Why code engineering?
In the extant living beings the set of 20 canonical amino acids prescribed by the universal genetic code does not span all dimensions of chemical variability necessary for diverse cellular processes advanced (e.g. metazoan) cellular forms. Therefore, only a few proteins have a final covalent structure which is a simple accurate translation of mRNA. Thus, the release of a completed polypeptide chain from a ribosome is usually not the last chemical step in the formation of a protein.
The majority of the proteins reach maturity and converts into active forms, either co-translationally or by post-translational processing. It includes various (context-dependent) recoding events, enzymatic cleavages and/or the selective binding of different classes of chemical groups on defined residues in specific proteins. Thereafter, the mature proteins function as structural components of the cell or as functional biochemical machines.
Evolution invented two strategies to increase amino acid side-chain inventory: a small fraction of proteins is co-translationally equipped with special proteinogenic amino acids such as selenocysteine (Sec) and pyrrolysine (Pyl) by reassignment of termination codons. However, the major classes of chemical modifications that contribute to the protein structure/function diversity are post-translational modifications (PTMs) which are strictly separated from the basic coding. These reactions are selectively and timely coordinated chemistries performed by dedicated enzymes and enzymatic complexes, usually in specialized cell compartments.

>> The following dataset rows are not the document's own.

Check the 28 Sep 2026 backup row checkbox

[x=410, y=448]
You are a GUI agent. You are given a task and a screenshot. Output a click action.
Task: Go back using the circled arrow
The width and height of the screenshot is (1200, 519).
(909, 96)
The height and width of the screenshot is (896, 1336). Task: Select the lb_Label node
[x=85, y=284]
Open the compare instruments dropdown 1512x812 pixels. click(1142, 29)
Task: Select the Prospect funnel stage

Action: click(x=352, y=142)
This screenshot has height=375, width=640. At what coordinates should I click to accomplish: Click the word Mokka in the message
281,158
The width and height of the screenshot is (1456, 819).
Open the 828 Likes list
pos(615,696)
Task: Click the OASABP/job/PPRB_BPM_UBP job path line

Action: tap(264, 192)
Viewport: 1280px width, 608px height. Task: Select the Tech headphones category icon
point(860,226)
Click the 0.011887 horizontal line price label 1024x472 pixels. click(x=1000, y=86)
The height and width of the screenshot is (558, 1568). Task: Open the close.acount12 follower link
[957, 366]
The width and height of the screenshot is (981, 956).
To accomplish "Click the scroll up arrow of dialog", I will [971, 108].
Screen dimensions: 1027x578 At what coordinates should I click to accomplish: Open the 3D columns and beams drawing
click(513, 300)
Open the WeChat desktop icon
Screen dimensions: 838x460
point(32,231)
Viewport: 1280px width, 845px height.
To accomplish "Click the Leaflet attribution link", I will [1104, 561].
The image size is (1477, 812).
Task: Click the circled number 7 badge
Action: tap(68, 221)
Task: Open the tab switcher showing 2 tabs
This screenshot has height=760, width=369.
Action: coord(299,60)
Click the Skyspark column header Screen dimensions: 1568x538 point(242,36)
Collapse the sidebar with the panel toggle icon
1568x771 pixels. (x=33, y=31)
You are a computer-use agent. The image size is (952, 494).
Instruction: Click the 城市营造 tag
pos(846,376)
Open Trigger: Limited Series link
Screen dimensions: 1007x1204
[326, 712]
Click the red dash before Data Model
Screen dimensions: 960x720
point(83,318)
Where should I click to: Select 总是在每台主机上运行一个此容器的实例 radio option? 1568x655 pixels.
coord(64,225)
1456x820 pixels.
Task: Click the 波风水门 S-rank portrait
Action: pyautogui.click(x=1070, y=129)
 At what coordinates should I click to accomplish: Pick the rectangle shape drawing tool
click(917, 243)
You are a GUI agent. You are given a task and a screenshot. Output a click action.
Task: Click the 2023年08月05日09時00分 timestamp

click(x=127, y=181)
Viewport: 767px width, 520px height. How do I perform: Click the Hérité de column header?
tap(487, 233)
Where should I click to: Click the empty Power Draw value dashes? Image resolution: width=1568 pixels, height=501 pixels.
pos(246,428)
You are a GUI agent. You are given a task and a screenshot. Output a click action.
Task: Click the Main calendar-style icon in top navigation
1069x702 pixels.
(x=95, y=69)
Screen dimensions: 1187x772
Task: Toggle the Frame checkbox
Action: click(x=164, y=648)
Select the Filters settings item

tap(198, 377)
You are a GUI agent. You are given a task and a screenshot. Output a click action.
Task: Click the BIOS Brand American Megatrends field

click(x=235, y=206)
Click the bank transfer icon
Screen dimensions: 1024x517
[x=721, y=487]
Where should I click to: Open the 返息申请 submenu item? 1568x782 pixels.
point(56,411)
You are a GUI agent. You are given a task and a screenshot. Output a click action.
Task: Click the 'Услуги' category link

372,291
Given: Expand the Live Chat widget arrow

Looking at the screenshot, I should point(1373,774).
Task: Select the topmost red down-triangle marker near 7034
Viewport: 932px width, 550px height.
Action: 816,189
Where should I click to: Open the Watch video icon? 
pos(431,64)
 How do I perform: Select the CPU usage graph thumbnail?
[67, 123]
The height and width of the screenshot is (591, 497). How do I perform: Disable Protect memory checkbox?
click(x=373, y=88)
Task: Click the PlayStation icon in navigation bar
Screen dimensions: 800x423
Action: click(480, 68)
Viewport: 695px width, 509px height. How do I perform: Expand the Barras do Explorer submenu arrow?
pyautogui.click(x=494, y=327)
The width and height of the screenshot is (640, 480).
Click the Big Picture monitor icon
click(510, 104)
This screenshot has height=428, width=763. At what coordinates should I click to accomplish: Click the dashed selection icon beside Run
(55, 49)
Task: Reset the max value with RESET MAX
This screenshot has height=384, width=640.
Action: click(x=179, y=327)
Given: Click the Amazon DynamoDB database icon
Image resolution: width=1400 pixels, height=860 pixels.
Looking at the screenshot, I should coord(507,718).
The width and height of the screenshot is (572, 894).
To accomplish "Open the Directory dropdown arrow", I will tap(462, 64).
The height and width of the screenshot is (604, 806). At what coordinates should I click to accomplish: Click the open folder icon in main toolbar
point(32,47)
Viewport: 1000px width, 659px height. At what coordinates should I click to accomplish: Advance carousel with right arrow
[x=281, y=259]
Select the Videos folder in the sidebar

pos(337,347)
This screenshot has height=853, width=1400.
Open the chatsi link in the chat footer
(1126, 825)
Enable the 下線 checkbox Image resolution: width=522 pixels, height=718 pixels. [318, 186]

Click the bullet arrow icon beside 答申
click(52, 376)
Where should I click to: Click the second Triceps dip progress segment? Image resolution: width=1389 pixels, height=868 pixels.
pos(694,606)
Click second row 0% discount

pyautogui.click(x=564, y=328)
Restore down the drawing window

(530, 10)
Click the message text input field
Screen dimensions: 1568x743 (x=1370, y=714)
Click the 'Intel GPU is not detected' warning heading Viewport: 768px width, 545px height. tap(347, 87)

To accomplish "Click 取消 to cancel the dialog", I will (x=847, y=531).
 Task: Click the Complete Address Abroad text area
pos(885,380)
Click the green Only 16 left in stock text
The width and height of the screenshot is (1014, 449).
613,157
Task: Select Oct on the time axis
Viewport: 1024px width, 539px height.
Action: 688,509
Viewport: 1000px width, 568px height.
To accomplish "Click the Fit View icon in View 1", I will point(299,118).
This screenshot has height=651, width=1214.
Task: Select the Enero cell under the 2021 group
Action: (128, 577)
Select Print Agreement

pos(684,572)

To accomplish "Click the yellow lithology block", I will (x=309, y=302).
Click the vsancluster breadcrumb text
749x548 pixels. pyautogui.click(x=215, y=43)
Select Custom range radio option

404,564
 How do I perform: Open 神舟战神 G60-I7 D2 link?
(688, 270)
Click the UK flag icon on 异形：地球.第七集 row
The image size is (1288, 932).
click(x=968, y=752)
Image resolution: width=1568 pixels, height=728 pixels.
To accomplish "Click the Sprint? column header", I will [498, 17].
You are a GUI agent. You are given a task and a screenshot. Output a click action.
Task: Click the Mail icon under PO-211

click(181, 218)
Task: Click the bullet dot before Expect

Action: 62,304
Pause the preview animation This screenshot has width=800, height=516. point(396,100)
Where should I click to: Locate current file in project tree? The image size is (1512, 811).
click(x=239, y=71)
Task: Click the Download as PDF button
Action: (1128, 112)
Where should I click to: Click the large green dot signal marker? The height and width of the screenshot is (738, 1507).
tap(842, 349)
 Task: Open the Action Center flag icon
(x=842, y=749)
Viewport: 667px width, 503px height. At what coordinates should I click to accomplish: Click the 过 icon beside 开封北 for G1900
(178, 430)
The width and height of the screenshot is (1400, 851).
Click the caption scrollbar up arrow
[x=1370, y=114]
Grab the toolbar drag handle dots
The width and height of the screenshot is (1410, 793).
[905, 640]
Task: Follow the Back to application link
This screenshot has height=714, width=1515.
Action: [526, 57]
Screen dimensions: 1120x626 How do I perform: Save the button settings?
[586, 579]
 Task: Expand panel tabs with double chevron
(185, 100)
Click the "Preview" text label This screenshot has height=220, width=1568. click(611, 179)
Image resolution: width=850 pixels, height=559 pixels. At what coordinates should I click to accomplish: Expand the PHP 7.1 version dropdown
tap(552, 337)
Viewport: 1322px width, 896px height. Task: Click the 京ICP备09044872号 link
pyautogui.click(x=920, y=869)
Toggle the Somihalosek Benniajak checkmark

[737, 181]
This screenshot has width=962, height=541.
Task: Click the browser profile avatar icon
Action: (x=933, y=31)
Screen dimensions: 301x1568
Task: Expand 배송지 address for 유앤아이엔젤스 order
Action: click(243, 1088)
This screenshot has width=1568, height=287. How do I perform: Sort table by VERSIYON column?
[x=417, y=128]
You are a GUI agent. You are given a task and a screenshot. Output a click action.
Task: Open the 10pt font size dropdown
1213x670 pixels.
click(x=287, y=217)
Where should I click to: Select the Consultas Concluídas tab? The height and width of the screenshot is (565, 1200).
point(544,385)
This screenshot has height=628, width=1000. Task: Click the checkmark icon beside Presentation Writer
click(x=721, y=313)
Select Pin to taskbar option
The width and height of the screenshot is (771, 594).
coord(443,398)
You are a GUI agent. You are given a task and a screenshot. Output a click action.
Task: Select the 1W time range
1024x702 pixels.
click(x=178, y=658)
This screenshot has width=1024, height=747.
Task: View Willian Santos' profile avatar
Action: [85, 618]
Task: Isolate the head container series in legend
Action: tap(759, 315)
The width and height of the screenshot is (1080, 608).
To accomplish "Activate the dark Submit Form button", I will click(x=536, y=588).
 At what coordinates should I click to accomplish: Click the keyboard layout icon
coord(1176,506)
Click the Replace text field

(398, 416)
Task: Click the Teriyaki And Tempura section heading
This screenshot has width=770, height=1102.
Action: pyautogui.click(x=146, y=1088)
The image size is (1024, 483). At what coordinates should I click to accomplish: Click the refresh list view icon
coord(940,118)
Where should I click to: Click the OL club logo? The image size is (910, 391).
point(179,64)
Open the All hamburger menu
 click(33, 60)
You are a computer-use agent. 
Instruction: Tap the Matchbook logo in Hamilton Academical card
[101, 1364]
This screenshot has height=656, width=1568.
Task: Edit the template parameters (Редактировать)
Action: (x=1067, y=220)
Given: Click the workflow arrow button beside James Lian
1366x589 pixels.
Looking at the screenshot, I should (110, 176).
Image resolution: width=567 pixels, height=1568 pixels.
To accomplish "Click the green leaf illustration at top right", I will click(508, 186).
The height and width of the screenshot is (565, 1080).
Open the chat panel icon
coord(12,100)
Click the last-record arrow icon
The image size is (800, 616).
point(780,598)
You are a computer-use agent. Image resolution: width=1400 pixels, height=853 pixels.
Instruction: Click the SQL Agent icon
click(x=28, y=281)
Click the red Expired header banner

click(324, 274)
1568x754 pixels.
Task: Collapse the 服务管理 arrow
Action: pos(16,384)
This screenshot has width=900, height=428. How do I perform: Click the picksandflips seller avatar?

However, it is extremely difficult to mimic nature’s complex machineries such as the PTM-apparatus. Thus, we usually highjack and/or divert cellular systems such as protein translation to gain additional chemical diversity. To achieve this goal, we need to find a way for efficient cellular uptake, metabolic stability and translational activity (i.e. incorporation) of useful non-canonical amino acids (ncAAs) which are usually chemically synthesized. Furthermore, we need to (re)assign coding units (i.e. codons) in the genetic code to accommodate ncAAs into target proteins.
(for details see: Hoesl, M. G., Budisa, N., (2012). Recent advances in genetic code engineering in Escherichia coli. Curr. Opin. Biotechnol. 23, 1–7.)